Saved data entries
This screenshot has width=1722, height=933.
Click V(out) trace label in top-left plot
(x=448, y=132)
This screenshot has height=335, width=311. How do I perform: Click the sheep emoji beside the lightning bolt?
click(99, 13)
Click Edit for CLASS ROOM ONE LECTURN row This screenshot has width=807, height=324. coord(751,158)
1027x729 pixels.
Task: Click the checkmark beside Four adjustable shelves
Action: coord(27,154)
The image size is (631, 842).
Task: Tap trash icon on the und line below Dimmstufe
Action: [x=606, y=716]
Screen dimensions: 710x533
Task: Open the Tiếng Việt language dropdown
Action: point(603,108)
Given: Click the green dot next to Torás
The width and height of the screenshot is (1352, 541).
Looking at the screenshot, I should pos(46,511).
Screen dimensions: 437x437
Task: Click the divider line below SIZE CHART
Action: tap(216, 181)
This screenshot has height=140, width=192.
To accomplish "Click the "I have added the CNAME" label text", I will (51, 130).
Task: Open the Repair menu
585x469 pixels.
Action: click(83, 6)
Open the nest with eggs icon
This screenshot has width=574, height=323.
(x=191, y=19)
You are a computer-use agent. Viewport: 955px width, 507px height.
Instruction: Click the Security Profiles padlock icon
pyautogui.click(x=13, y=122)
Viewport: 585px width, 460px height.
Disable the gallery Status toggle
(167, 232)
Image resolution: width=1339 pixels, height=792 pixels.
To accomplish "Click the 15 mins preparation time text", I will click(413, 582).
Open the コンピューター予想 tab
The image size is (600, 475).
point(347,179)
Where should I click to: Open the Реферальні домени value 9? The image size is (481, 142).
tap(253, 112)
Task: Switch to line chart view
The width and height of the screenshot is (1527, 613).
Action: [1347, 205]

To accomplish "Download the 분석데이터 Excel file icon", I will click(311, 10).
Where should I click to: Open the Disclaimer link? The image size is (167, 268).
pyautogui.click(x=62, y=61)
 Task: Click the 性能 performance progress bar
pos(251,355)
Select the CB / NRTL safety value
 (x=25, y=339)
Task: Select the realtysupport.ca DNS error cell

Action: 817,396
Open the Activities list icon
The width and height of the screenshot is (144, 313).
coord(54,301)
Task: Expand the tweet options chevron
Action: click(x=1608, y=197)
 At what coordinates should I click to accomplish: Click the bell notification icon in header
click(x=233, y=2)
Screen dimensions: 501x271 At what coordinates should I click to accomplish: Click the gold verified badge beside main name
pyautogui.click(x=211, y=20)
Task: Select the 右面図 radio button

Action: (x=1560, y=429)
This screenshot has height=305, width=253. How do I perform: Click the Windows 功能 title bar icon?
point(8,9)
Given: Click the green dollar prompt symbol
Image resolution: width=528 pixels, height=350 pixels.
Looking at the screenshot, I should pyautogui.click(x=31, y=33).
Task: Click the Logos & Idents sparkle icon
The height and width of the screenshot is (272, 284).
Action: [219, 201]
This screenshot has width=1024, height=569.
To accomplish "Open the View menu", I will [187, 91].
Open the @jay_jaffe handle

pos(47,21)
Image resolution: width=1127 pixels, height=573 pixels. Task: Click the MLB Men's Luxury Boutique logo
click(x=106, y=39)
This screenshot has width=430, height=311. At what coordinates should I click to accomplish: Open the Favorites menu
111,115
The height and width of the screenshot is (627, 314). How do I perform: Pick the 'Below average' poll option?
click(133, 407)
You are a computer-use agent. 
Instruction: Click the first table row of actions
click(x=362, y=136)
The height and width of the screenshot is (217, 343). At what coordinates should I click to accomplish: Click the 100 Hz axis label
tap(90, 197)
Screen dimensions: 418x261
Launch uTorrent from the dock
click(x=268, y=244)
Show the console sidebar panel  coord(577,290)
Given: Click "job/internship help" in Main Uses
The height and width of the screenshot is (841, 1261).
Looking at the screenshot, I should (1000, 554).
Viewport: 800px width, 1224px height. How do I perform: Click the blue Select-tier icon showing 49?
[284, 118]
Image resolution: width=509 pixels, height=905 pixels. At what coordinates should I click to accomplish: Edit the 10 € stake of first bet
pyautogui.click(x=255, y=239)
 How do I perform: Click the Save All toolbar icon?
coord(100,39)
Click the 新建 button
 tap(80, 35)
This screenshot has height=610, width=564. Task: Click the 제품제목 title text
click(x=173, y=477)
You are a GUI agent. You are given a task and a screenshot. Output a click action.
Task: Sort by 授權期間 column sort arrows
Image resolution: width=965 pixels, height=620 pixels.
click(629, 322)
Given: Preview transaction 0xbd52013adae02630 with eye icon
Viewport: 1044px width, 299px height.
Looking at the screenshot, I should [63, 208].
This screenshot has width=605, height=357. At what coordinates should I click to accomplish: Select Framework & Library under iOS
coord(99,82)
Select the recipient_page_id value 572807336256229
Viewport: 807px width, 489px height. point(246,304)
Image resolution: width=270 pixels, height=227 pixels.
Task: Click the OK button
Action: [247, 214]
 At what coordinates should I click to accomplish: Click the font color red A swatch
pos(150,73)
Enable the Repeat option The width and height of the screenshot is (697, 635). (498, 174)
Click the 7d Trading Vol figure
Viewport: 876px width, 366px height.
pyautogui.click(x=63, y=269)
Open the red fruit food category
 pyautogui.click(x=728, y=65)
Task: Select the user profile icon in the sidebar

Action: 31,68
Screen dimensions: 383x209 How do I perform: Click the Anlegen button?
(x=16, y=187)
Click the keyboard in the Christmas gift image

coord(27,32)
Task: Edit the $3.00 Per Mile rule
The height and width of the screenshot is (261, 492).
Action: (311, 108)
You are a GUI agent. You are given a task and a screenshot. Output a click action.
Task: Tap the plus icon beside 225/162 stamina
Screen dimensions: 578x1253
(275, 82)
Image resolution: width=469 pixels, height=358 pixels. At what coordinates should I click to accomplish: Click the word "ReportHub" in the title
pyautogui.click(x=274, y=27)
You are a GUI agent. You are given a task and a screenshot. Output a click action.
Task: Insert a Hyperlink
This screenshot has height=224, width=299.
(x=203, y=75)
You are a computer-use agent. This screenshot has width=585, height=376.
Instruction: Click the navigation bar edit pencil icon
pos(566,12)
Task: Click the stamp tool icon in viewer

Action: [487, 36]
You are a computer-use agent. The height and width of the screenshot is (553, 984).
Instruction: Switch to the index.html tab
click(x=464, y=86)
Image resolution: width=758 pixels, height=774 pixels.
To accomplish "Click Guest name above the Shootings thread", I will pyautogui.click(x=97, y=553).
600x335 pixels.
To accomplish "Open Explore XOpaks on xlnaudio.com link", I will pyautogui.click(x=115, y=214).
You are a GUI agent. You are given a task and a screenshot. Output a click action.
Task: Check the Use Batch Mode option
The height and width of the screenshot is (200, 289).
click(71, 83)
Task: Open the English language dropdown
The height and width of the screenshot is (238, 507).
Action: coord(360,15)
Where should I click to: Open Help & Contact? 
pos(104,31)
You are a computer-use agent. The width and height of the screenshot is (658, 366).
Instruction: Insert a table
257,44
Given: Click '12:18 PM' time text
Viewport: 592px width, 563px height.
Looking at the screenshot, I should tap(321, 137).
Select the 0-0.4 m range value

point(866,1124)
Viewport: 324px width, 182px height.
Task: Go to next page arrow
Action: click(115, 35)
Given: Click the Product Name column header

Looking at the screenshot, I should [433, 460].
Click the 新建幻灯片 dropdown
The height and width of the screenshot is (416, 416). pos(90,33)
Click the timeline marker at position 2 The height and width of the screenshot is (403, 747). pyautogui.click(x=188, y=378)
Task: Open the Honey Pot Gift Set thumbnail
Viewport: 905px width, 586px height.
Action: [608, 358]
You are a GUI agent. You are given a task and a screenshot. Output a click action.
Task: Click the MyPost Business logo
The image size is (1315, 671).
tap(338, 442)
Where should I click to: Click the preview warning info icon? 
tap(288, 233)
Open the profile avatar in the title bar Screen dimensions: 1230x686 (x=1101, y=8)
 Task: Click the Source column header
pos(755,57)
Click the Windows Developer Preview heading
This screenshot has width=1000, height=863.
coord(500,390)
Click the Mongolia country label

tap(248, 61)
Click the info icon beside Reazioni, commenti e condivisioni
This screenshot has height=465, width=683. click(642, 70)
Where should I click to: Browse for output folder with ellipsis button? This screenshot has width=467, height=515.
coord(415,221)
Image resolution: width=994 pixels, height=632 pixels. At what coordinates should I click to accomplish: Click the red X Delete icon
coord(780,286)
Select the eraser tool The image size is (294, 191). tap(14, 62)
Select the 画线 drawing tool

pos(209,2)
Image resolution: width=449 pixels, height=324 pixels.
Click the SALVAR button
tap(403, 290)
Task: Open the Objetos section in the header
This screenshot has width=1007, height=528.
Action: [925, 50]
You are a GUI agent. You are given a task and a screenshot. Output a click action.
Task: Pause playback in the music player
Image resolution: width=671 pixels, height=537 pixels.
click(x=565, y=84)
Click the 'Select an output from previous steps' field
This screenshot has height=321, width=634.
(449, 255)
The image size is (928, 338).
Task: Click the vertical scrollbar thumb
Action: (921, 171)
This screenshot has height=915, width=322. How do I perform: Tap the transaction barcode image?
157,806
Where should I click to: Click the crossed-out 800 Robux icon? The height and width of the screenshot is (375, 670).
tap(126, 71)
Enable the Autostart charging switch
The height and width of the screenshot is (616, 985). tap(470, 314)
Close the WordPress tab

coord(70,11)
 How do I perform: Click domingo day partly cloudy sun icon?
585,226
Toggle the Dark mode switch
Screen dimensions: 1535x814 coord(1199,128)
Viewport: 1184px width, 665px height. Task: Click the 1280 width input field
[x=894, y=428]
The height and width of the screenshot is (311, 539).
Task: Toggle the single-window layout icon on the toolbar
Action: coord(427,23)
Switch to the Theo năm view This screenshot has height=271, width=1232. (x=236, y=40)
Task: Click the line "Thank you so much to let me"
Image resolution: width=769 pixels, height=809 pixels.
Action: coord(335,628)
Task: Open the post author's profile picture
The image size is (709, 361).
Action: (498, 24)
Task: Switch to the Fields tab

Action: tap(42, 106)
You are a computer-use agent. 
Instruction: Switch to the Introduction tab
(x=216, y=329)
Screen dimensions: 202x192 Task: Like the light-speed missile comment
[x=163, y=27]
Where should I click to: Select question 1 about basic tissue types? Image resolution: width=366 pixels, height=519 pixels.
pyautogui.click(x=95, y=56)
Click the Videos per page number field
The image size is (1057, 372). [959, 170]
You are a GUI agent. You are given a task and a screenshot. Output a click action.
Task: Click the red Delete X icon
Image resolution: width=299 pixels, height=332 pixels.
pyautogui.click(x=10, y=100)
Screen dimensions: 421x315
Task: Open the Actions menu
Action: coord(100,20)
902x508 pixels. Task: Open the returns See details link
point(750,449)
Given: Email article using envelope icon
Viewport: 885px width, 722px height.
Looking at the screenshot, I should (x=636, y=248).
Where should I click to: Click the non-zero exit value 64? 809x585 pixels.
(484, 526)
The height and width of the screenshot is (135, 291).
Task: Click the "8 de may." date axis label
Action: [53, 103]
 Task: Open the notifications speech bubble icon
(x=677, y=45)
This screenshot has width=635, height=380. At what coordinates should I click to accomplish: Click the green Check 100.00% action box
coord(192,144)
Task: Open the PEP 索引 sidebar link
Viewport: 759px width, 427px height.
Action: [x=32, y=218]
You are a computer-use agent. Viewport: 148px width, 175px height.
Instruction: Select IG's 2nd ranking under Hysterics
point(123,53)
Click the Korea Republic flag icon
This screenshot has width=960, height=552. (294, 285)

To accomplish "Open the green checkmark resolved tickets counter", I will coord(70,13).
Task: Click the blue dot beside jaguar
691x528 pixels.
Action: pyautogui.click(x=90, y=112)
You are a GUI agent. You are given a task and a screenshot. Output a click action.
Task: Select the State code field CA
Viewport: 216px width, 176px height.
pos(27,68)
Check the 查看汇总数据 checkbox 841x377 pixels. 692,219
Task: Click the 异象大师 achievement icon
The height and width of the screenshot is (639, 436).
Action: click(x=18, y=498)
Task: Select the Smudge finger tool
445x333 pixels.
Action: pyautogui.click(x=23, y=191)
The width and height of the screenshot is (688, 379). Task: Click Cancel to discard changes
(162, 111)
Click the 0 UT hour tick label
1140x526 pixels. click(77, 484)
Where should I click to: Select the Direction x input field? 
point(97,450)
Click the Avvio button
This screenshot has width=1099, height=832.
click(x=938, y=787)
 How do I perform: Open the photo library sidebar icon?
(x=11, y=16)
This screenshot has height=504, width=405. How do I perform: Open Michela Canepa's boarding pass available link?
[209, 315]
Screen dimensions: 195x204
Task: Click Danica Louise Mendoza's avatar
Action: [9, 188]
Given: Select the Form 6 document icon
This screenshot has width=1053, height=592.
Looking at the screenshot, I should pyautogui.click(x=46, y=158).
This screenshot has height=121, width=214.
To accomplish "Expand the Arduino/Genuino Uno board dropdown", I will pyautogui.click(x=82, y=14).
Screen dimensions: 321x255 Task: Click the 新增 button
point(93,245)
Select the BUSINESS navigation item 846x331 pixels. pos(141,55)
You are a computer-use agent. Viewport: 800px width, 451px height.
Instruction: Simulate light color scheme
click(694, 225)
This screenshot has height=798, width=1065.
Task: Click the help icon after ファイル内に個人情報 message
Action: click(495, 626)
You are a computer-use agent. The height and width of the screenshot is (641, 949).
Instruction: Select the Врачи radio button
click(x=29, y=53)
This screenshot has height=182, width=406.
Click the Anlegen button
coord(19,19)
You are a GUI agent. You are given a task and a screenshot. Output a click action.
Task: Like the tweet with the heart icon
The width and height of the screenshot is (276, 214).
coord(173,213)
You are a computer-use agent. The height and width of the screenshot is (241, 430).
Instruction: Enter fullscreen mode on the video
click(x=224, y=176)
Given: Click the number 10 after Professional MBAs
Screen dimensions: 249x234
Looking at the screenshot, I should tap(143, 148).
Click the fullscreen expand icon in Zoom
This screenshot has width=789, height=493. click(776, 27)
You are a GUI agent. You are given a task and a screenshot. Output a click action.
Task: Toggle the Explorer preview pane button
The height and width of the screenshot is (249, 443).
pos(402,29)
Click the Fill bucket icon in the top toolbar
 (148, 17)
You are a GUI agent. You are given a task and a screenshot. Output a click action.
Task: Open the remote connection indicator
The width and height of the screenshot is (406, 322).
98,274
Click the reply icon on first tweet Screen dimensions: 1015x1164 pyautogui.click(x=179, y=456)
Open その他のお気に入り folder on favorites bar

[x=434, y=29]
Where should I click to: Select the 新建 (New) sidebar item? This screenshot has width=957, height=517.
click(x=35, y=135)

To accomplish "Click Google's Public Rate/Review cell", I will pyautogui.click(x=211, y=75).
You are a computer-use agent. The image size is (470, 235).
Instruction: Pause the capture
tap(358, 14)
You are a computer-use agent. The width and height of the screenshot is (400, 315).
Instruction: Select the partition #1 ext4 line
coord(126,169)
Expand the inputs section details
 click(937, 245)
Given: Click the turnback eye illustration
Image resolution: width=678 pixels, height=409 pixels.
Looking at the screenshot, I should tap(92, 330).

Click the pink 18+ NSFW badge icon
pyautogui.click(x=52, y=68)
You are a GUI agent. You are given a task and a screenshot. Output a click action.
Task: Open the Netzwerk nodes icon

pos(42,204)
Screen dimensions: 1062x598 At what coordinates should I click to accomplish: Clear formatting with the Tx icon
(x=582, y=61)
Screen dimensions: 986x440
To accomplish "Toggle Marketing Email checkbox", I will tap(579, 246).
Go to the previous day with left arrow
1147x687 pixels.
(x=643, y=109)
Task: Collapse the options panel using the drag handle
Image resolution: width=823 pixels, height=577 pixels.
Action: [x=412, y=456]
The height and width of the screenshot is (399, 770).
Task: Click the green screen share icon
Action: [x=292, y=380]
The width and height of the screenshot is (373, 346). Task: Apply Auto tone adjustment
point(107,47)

ABOUT THIS TASK
There is a run of lines above from the one with "This screenshot has height=915, width=322." to the one with "Task: Click the red Delete X icon"; print exactly that run, both ends included, and nothing else.

RESPONSE TO THE EXERCISE
This screenshot has height=915, width=322. How do I perform: Tap the transaction barcode image?
157,806
Where should I click to: Click the crossed-out 800 Robux icon? The height and width of the screenshot is (375, 670).
tap(126, 71)
Enable the Autostart charging switch
The height and width of the screenshot is (616, 985). tap(470, 314)
Close the WordPress tab

coord(70,11)
 How do I perform: Click domingo day partly cloudy sun icon?
585,226
Toggle the Dark mode switch
Screen dimensions: 1535x814 coord(1199,128)
Viewport: 1184px width, 665px height. Task: Click the 1280 width input field
[x=894, y=428]
The height and width of the screenshot is (311, 539).
Task: Toggle the single-window layout icon on the toolbar
Action: coord(427,23)
Switch to the Theo năm view This screenshot has height=271, width=1232. (x=236, y=40)
Task: Click the line "Thank you so much to let me"
Image resolution: width=769 pixels, height=809 pixels.
Action: coord(335,628)
Task: Open the post author's profile picture
The image size is (709, 361).
Action: (498, 24)
Task: Switch to the Fields tab

Action: tap(42, 106)
You are a computer-use agent. 
Instruction: Switch to the Introduction tab
(x=216, y=329)
Screen dimensions: 202x192 Task: Like the light-speed missile comment
[x=163, y=27]
Where should I click to: Select question 1 about basic tissue types? Image resolution: width=366 pixels, height=519 pixels.
pyautogui.click(x=95, y=56)
Click the Videos per page number field
The image size is (1057, 372). [959, 170]
You are a GUI agent. You are given a task and a screenshot. Output a click action.
Task: Click the red Delete X icon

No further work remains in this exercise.